The Dawn of Monotheism? Judean Religion(s) in the Persian and Early Hellenistic Period (5th-3rd cent. BCE) in Light of Iconographic, Epigraphic and Biblical Sources
Project
This project seeks to map the religious-historical landscape of Israel/Palestine in the Persian and early Hellenistic periods. It challenges the prevailing notion that Judean religion evolved in a simple linear way, progressing from polytheism, through monolatry, and ultimately monotheism in the post-exilic period, since this perspective is largely dependent on the biblical account and treats religious-historical processes as isolated and static phenomena. Instead, the project strikes a careful balance between biblical and extra-biblical sources, which demand critical evaluation in their own right, by using their specific methodologies and keeping their source-related problems or questions in minds.
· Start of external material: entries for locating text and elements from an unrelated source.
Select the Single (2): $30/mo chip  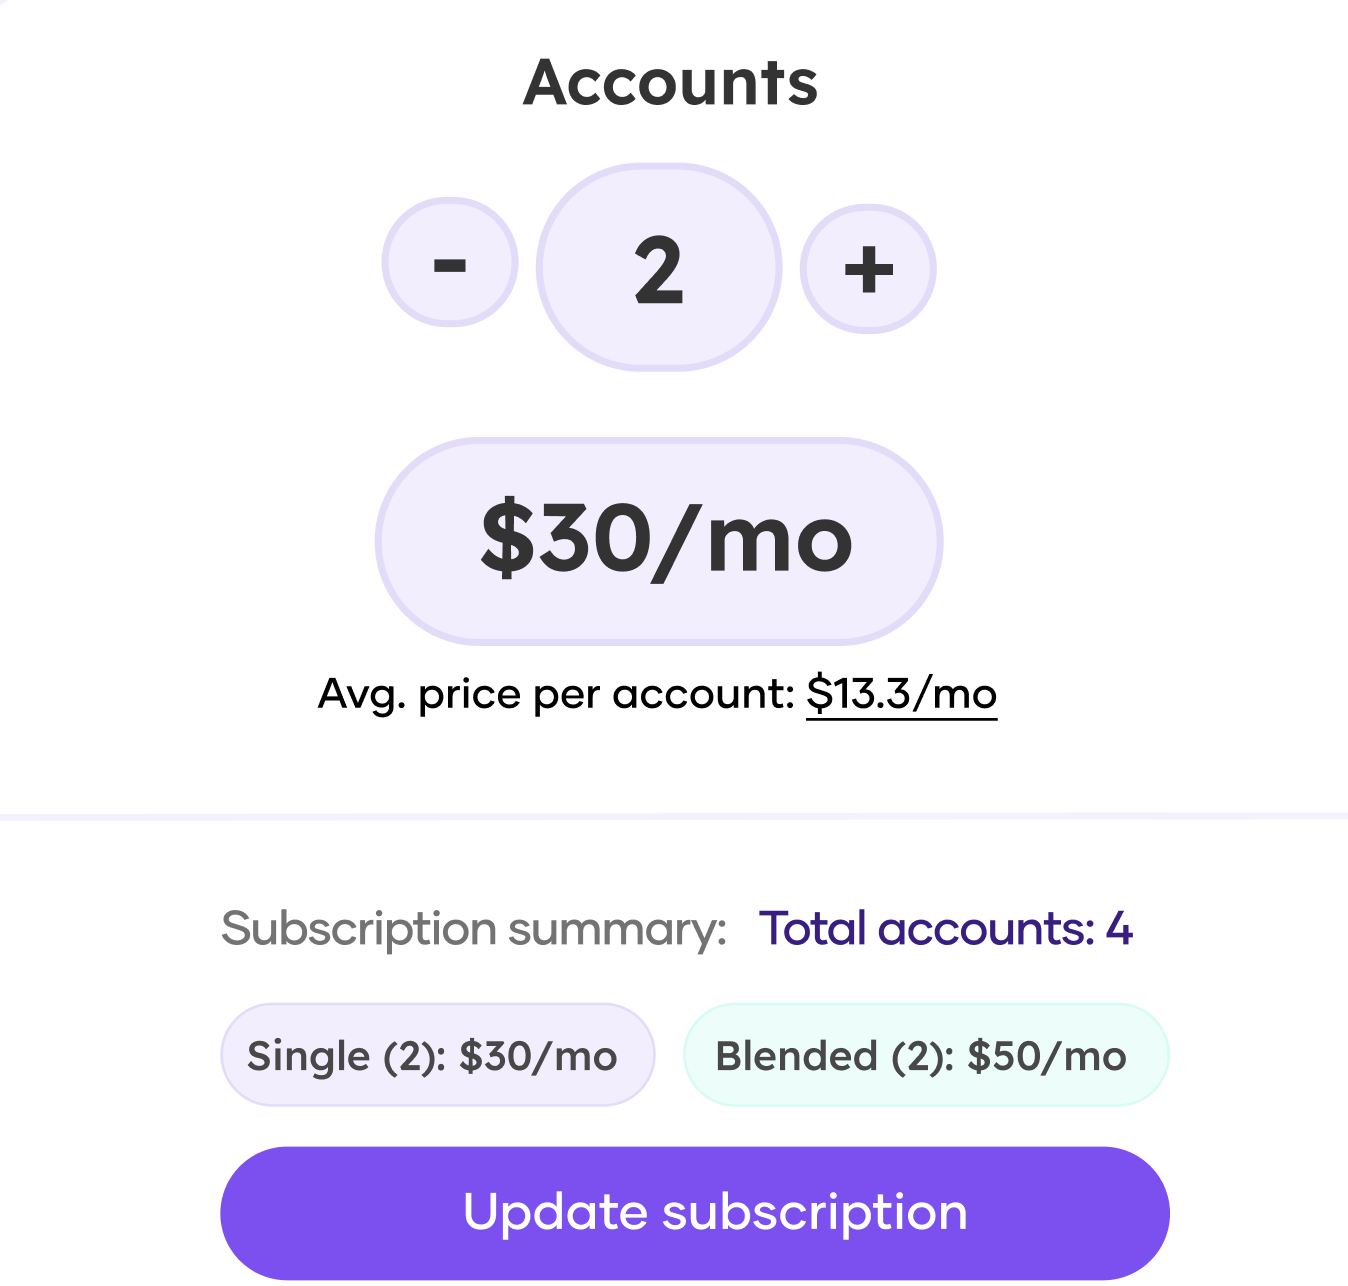point(438,1055)
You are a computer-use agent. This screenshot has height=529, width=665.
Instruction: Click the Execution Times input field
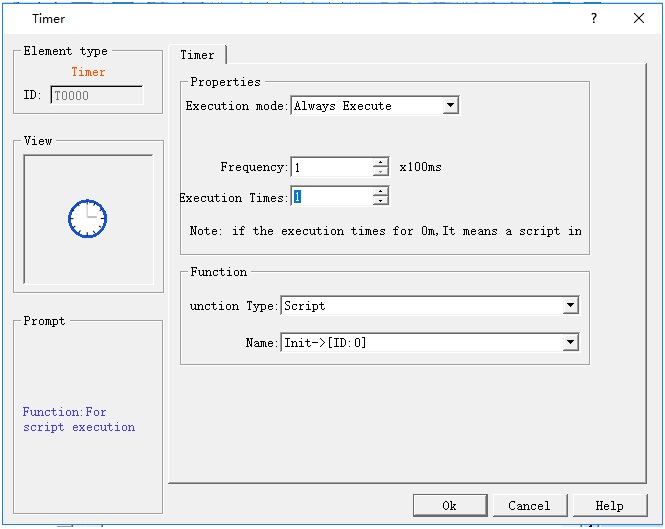(331, 198)
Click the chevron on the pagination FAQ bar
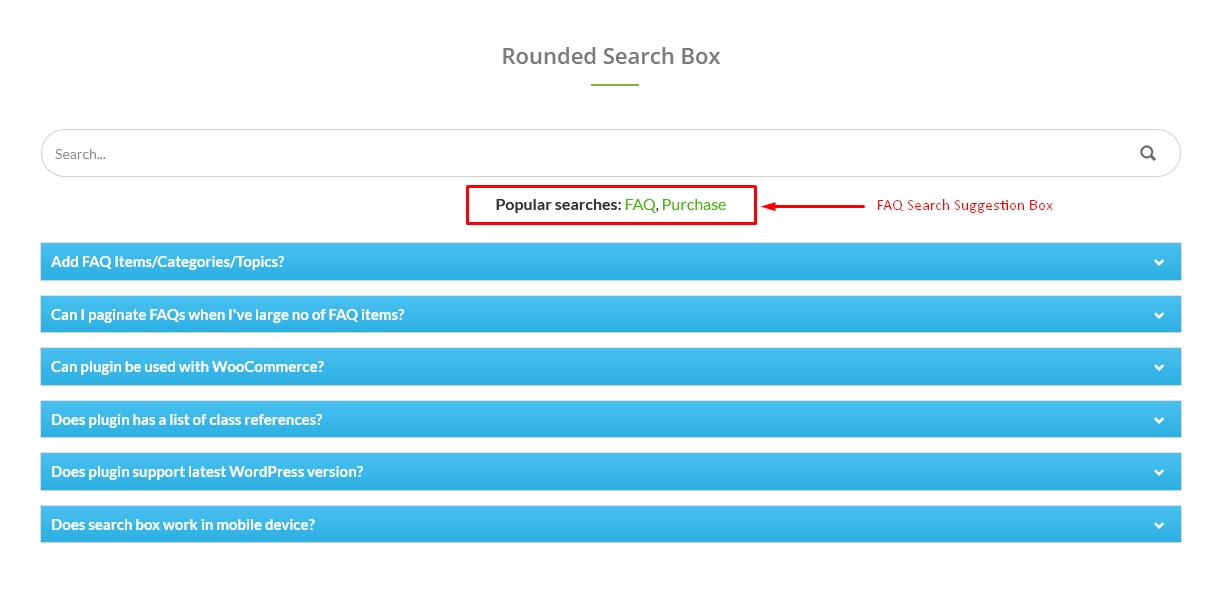 tap(1159, 313)
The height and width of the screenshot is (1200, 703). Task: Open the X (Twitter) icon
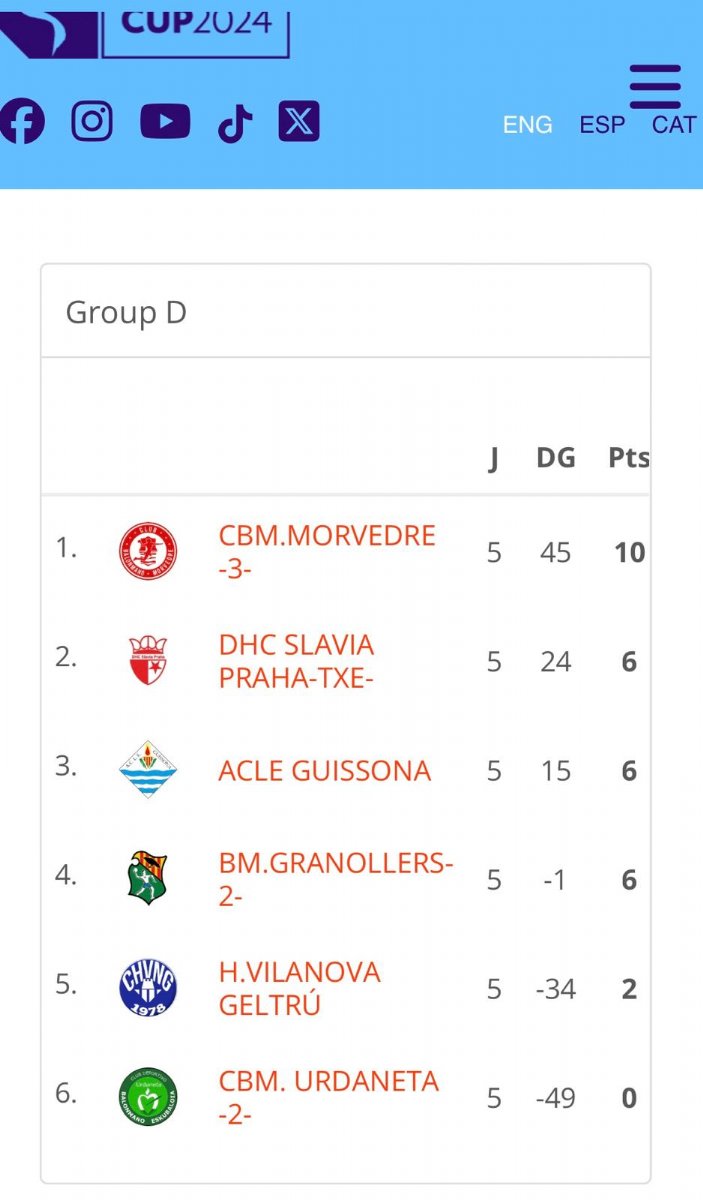pos(299,122)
It highlights the importance of iconography and especially religious symbols, as well as a variety of non-biblical texts (e.g., inscriptions, cuneiform tablets, papyri, ostraca), as independent sources of knowledge. This evidence is approached on the local level and also in terms of cultural contact, i.e., “foreign” influences (e.g., Persian, Egyptian, Greek), in order to detect processes of cross-cultural interaction that potentially impacted early and regionally diverse Yahwisms. Afterwards, it is possible to see how the biblical texts fit into this religious-historical picture, also by presenting new readings of this material.
The project is carried out by two research teams at the University of Warsaw and the University of Graz, under the supervision of the historian Łukasz Niesiołowski-Spanò and the biblical scholar Katharina Pyschny respectively. The teams are working on selected textual (Warsaw: written biblical and non-biblical sources) and visual evidence (Graz: figurines, seals, coins). This international and interdisciplinary collaboration proposes new methodologies for combining biblical, iconographic, and epigraphic perspectives, thus redirecting the course of research on so-called Second Temple studies.